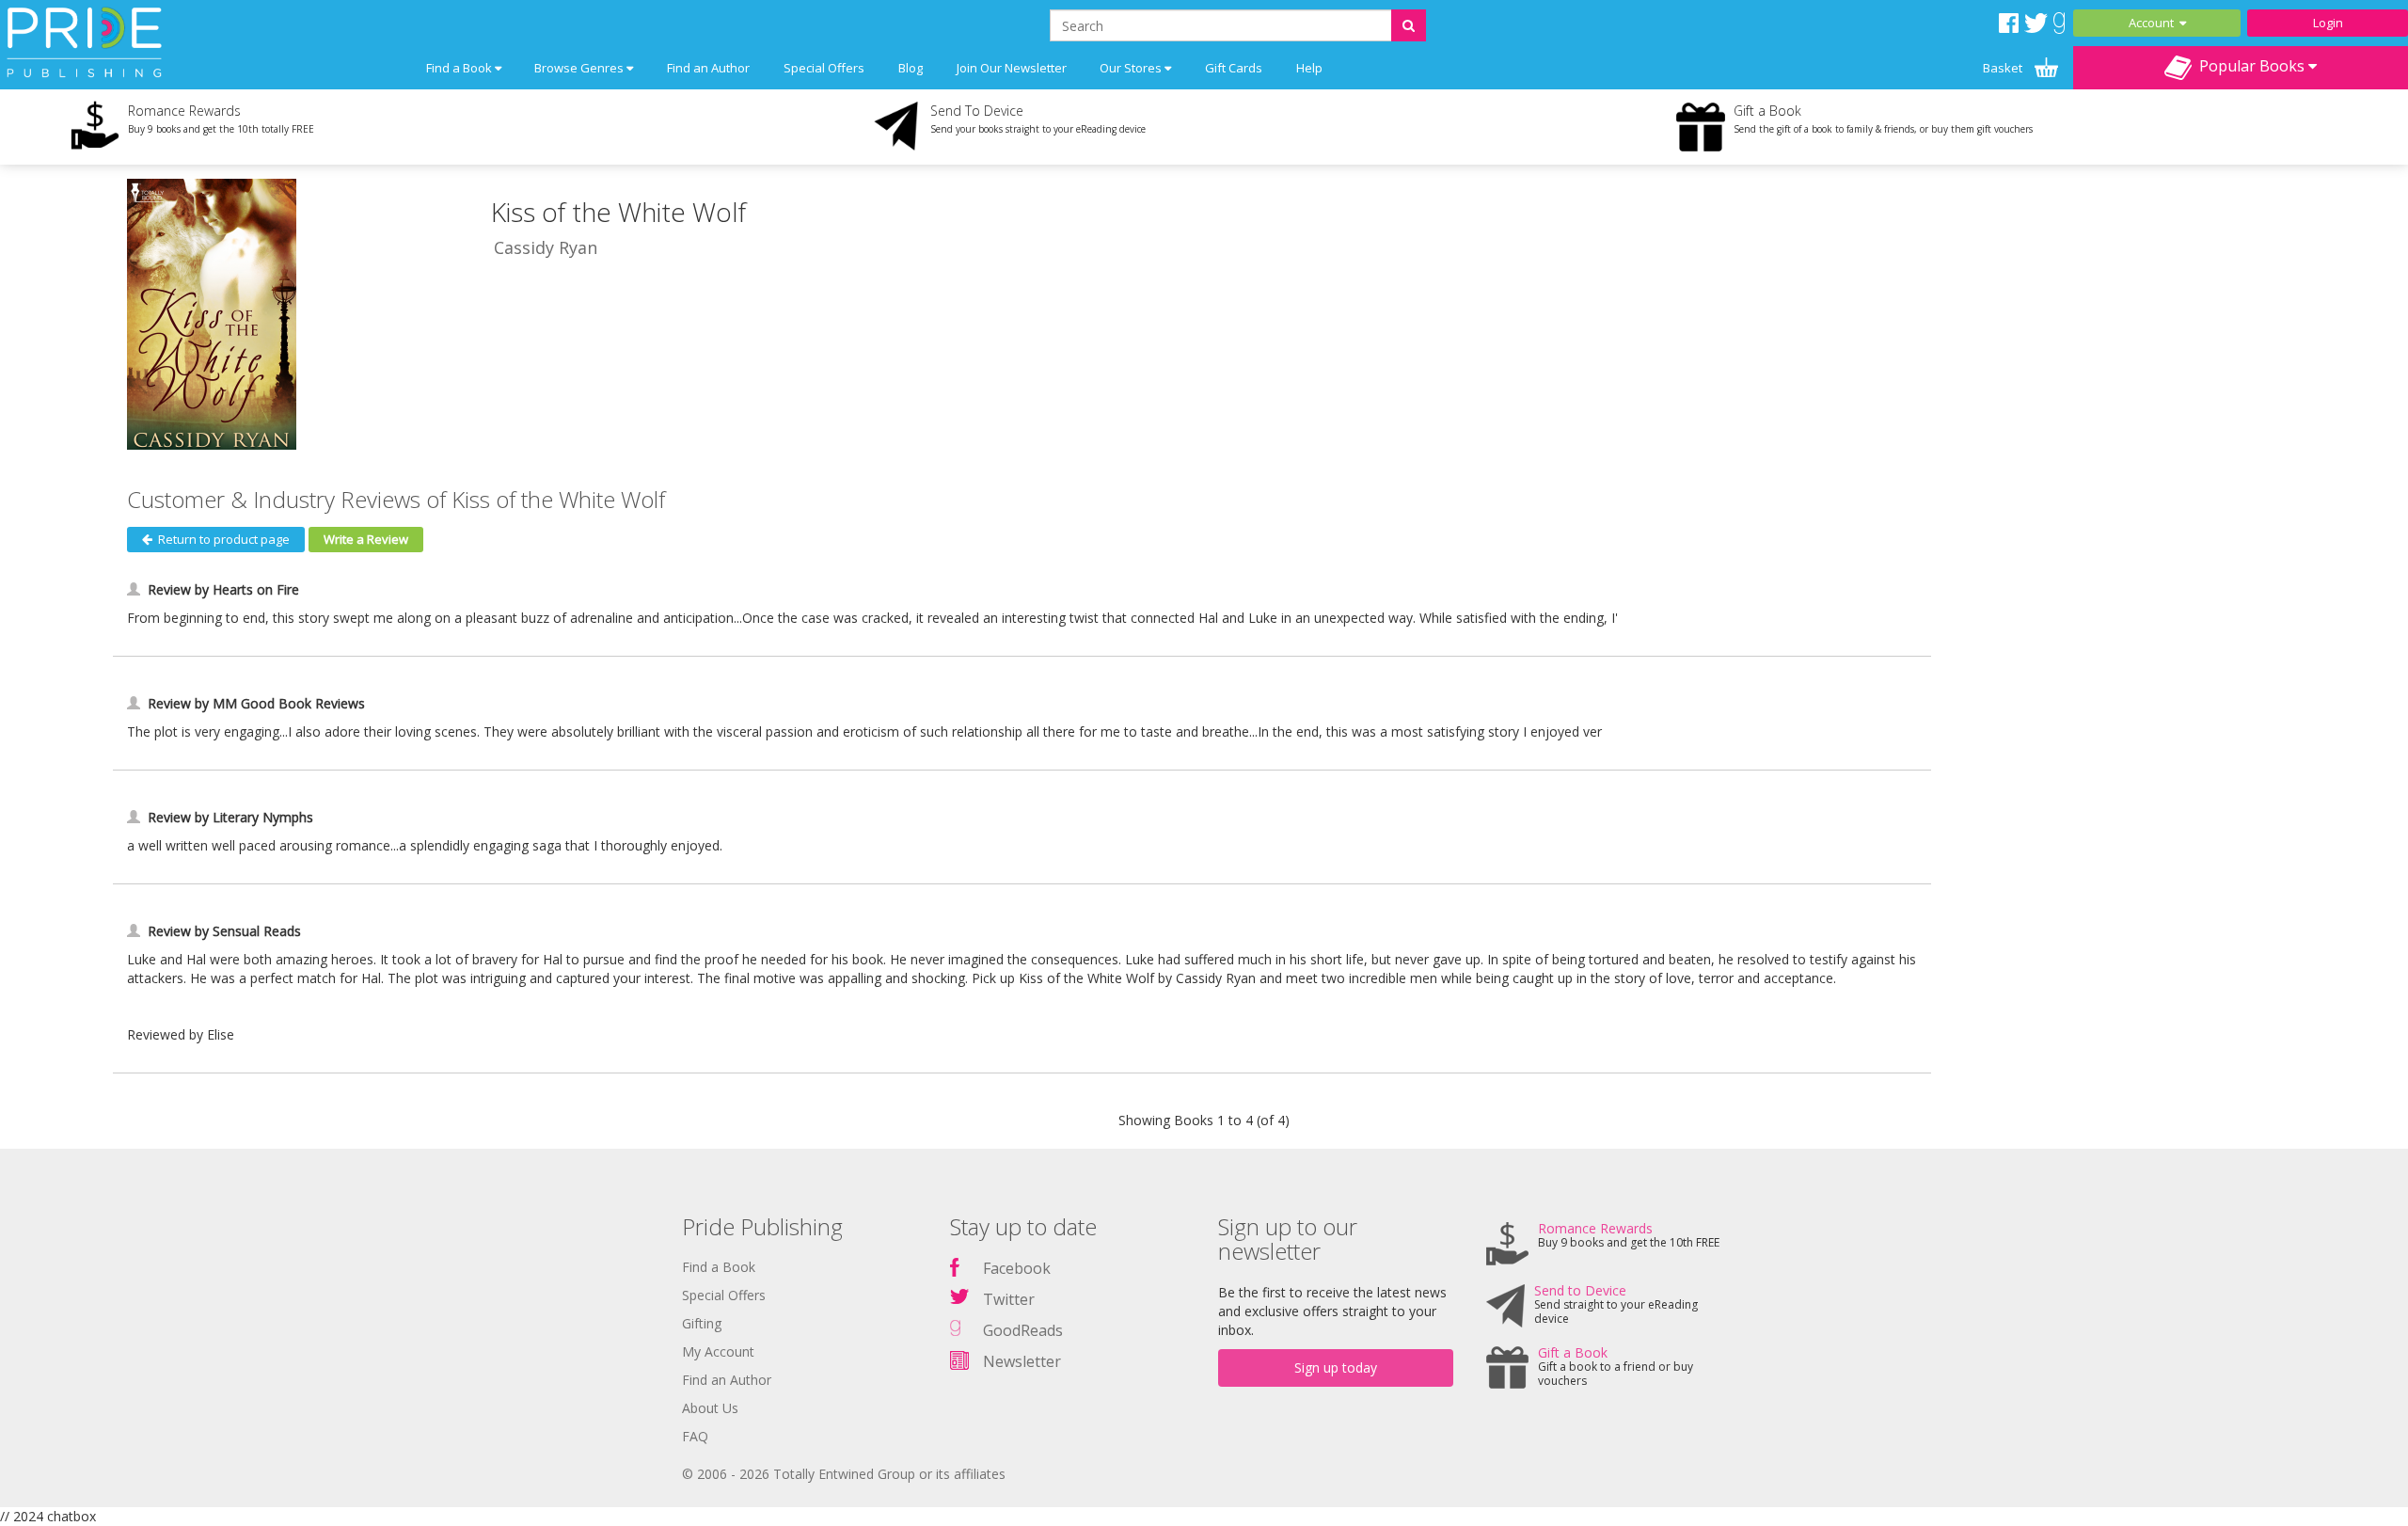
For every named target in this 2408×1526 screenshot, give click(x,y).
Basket (2004, 67)
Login (2328, 22)
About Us (710, 1408)
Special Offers (824, 67)
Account (2154, 22)
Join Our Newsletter (1012, 67)
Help (1309, 67)
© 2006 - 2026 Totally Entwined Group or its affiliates (844, 1474)
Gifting (701, 1323)
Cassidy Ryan (545, 247)
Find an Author (708, 67)
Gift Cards (1233, 67)
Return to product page (221, 539)
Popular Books (2250, 66)
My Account (718, 1351)
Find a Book (718, 1267)
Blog (910, 67)
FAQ (695, 1436)
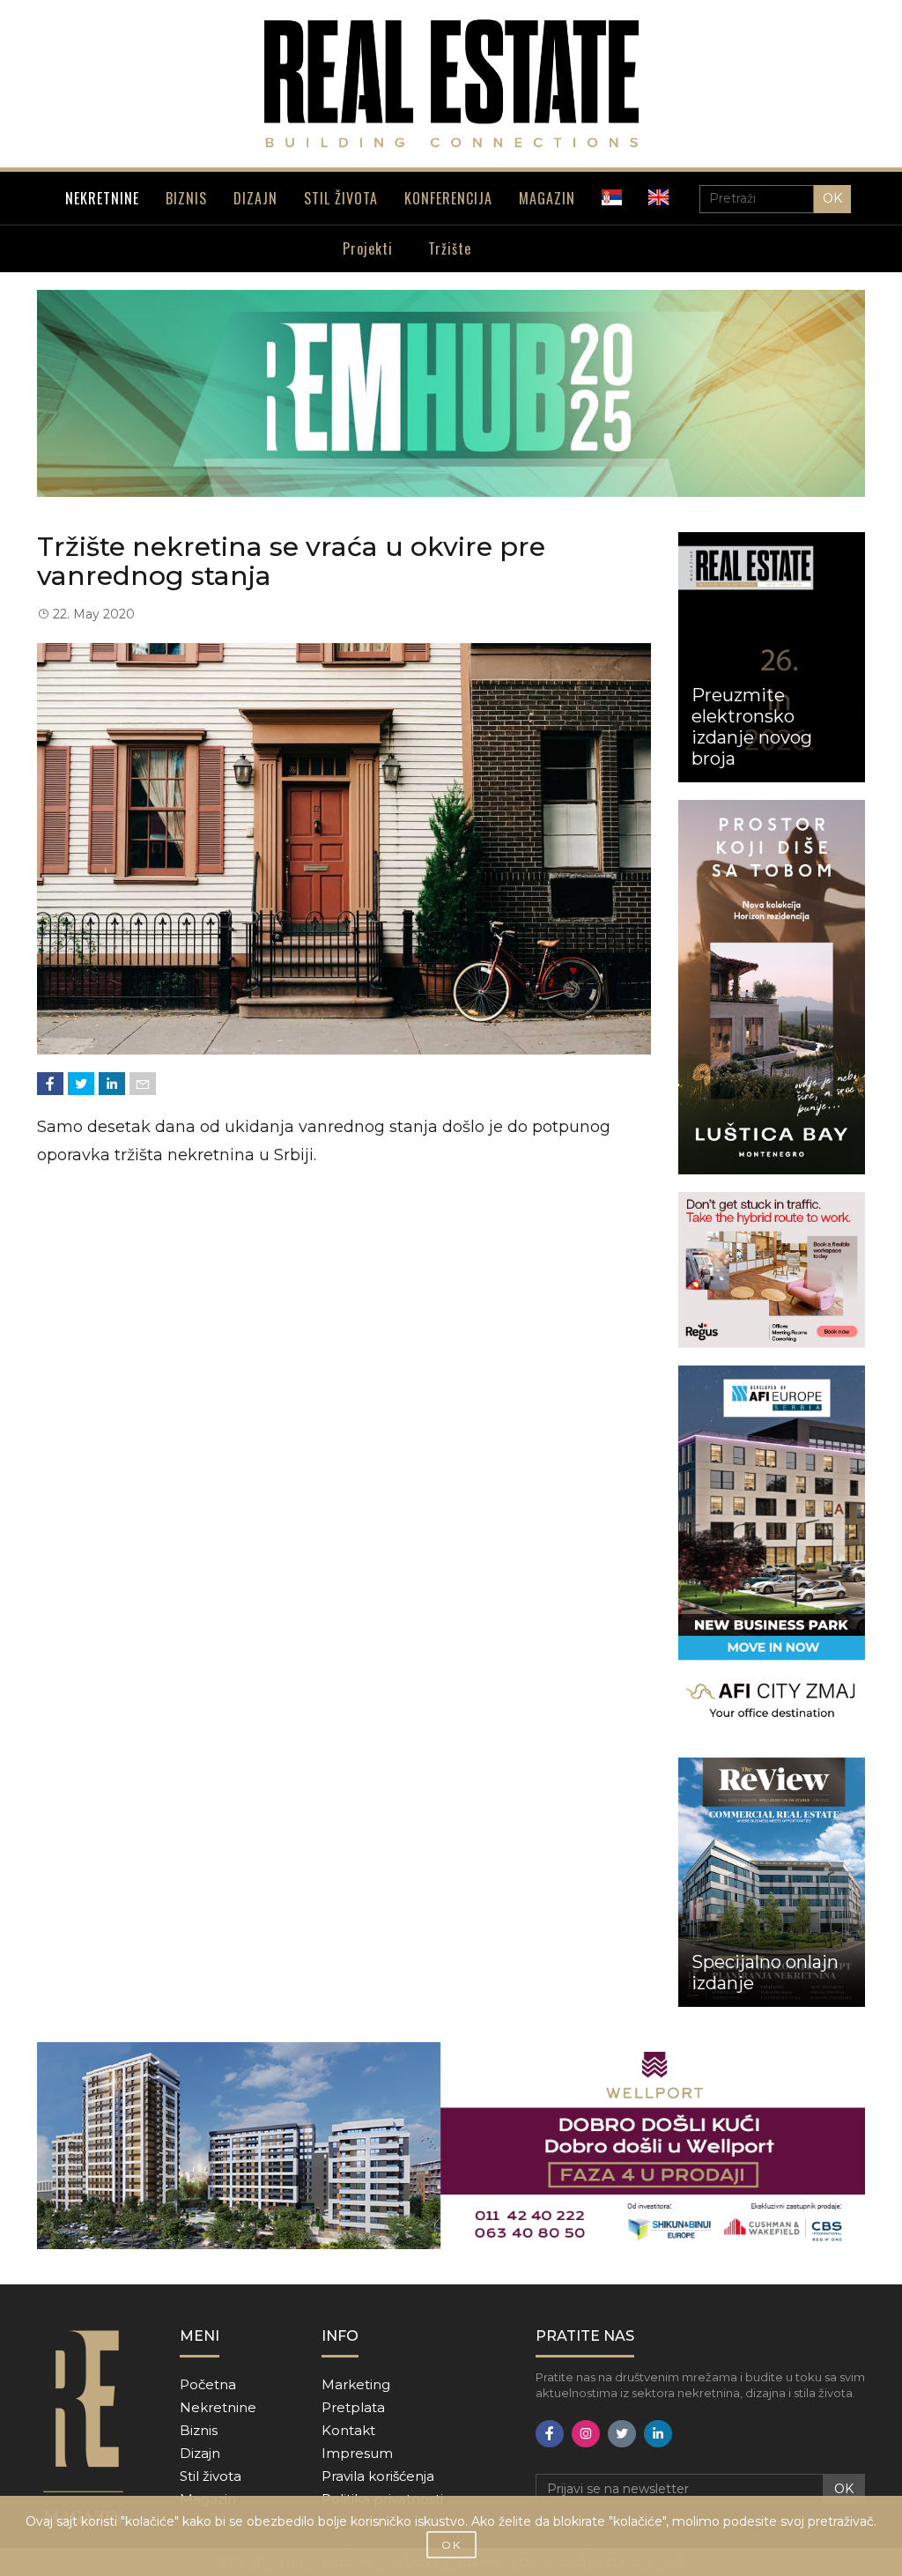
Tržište (449, 248)
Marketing (356, 2384)
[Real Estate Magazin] (451, 84)
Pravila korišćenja (378, 2476)
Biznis (199, 2430)
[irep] (772, 1553)
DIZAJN (255, 198)
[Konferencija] (451, 393)
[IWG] (772, 1270)
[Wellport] (451, 2145)
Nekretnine (218, 2407)
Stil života (210, 2476)
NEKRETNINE (102, 198)
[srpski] (611, 197)
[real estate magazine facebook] (550, 2433)
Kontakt (348, 2430)
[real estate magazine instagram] (586, 2433)
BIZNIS (186, 198)
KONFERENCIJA (448, 198)
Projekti (368, 248)
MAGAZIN (547, 198)
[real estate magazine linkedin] (658, 2433)
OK (832, 198)
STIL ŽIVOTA (341, 198)
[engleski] (658, 197)
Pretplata (353, 2407)
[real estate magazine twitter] (622, 2433)
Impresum (357, 2453)
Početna (208, 2384)
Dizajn (200, 2453)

# Exercise details
Please print exactly the lines from the one holding "affiliates (844, 1474)" through the final line of the data above, including both, and skip all pictures.

# Answer section
© 2006 - 2026 Totally Entwined Group or its affiliates (844, 1474)
Gifting (701, 1323)
Cassidy Ryan (545, 247)
Find an Author (708, 67)
Gift Cards (1233, 67)
Return to product page (221, 539)
Popular Books (2250, 66)
My Account (718, 1351)
Find a Book (718, 1267)
Blog (910, 67)
FAQ (695, 1436)
Tržište (449, 248)
Marketing (356, 2384)
[Real Estate Magazin] (451, 84)
Pravila korišćenja (378, 2476)
Biznis (199, 2430)
[irep] (772, 1553)
DIZAJN (255, 198)
[Konferencija] (451, 393)
[IWG] (772, 1270)
[Wellport] (451, 2145)
Nekretnine (218, 2407)
Stil života (210, 2476)
NEKRETNINE (102, 198)
[srpski] (611, 197)
[real estate magazine facebook] (550, 2433)
Kontakt (348, 2430)
[real estate magazine instagram] (586, 2433)
BIZNIS (186, 198)
KONFERENCIJA (448, 198)
Projekti (368, 248)
MAGAZIN (547, 198)
[real estate magazine linkedin] (658, 2433)
OK (832, 198)
STIL ŽIVOTA (341, 198)
[engleski] (658, 197)
Pretplata (353, 2407)
[real estate magazine twitter] (622, 2433)
Impresum (357, 2453)
Početna (208, 2384)
Dizajn (200, 2453)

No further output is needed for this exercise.